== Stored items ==
____________________
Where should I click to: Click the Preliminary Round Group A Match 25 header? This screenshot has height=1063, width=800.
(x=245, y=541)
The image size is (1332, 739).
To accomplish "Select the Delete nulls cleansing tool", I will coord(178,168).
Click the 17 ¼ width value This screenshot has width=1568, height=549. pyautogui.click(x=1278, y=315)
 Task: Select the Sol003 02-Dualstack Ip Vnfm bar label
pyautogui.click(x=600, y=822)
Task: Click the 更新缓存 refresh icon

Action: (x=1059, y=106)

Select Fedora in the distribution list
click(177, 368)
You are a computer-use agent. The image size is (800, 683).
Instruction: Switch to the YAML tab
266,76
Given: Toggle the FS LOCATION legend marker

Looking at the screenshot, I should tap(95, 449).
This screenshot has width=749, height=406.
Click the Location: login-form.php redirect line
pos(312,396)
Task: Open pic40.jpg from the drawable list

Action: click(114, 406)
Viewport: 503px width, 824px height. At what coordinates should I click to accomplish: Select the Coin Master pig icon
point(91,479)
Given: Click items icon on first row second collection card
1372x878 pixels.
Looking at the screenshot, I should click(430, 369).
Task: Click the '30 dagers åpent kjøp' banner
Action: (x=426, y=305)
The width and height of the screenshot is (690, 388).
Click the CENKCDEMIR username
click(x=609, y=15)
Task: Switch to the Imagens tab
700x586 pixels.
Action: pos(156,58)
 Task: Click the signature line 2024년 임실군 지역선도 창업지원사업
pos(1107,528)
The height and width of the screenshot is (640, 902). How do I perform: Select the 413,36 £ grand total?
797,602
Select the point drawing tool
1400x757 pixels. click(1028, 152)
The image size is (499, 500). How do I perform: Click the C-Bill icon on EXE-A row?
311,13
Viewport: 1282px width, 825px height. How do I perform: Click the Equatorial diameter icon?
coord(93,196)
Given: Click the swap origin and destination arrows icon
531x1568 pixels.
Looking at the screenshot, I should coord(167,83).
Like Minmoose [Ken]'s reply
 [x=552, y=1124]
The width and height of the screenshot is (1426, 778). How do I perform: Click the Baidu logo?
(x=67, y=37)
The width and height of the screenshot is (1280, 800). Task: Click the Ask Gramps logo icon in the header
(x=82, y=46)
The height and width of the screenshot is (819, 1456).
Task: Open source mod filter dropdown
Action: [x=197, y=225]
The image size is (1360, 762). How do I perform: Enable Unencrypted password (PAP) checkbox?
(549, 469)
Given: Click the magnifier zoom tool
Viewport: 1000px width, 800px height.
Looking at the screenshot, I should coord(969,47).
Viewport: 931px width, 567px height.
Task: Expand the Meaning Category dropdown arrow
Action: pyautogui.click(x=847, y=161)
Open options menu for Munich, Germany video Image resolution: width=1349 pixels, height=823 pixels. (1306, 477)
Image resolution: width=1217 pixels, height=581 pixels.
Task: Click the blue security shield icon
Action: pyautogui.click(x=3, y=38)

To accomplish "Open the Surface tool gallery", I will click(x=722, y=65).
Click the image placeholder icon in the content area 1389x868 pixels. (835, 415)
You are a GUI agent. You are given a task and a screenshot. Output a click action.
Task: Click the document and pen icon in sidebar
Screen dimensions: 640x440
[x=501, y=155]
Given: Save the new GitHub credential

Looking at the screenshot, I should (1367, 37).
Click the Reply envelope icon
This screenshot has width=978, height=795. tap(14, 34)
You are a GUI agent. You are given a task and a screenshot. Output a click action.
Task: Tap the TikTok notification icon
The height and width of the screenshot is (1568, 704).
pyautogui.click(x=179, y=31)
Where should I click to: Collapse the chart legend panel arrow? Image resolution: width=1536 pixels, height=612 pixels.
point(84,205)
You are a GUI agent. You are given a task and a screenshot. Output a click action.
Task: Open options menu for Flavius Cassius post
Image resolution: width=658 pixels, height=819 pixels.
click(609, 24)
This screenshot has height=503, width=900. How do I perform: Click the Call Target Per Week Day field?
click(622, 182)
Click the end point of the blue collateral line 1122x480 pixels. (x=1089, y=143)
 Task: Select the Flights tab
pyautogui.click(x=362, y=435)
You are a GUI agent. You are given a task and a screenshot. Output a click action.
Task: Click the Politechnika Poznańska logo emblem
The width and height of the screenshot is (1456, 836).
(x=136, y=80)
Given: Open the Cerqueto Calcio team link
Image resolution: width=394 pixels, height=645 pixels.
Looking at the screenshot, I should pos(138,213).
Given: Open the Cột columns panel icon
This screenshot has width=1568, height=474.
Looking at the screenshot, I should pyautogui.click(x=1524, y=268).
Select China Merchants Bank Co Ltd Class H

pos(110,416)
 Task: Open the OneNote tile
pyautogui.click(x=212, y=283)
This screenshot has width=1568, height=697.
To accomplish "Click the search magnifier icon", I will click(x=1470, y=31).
____________________
== Work instructions ==
Retype the records above from the very first line down to the line with "You are a computer-use", keeping both of those lines. Include nothing beyond them.

== Reply ==
Where should I click to: Click the Preliminary Round Group A Match 25 header? This screenshot has height=1063, width=800.
(x=245, y=541)
The image size is (1332, 739).
To accomplish "Select the Delete nulls cleansing tool", I will coord(178,168).
Click the 17 ¼ width value This screenshot has width=1568, height=549. pyautogui.click(x=1278, y=315)
 Task: Select the Sol003 02-Dualstack Ip Vnfm bar label
pyautogui.click(x=600, y=822)
Task: Click the 更新缓存 refresh icon

Action: (x=1059, y=106)

Select Fedora in the distribution list
click(177, 368)
You are a computer-use agent. The image size is (800, 683).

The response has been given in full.